#### [Exercise prompt]
In the data below, find every line with the word "computer" and copy it out.
*** Opening Materials provided ***
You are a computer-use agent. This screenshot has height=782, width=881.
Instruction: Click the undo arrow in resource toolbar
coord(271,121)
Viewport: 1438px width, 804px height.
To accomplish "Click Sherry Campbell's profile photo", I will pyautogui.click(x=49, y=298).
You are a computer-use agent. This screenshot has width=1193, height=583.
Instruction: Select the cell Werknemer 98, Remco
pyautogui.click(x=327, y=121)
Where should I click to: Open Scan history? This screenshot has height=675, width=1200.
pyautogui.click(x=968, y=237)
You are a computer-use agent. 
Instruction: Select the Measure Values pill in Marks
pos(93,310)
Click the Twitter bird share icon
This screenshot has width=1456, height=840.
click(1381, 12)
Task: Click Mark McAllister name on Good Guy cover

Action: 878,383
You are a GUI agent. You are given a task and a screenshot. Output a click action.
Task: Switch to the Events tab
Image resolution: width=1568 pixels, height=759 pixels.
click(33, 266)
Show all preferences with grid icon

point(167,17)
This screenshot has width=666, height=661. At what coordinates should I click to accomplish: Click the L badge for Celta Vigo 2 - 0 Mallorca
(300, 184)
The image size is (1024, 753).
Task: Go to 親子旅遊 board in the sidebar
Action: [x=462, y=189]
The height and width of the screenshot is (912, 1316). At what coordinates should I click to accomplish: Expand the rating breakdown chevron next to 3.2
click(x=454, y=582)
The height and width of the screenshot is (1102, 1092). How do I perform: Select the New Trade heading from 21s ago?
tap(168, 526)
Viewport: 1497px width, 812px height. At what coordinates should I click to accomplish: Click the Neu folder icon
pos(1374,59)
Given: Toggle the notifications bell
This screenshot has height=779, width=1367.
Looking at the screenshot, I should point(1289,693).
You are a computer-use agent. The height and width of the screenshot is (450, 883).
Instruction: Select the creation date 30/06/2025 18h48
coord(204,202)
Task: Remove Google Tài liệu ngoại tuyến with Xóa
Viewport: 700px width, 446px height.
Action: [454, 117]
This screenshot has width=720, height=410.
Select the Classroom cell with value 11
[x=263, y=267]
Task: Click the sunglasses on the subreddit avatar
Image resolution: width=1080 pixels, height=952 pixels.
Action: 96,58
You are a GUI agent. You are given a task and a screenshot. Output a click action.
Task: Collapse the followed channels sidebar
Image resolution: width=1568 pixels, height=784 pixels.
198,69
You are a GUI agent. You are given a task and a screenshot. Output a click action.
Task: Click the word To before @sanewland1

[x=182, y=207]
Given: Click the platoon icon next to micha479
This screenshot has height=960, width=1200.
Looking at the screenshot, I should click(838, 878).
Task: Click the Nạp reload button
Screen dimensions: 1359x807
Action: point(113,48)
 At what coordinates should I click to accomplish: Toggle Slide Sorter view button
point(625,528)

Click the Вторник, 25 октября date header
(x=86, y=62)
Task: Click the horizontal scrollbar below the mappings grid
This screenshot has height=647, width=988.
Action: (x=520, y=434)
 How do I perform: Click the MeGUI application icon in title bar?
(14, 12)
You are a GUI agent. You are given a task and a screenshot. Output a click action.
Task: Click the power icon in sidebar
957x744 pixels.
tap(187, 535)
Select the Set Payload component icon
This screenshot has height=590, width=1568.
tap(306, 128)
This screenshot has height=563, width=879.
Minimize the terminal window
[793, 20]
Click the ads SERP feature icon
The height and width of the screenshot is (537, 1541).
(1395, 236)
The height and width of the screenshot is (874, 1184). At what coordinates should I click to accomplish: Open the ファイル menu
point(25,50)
*** Closing Materials provided ***
#### [Expected answer]
You are a computer-use agent. This screenshot has height=782, width=881.
You are a computer-use agent. This screenshot has width=1193, height=583.
You are a computer-use agent. 
You are a computer-use agent. The height and width of the screenshot is (450, 883).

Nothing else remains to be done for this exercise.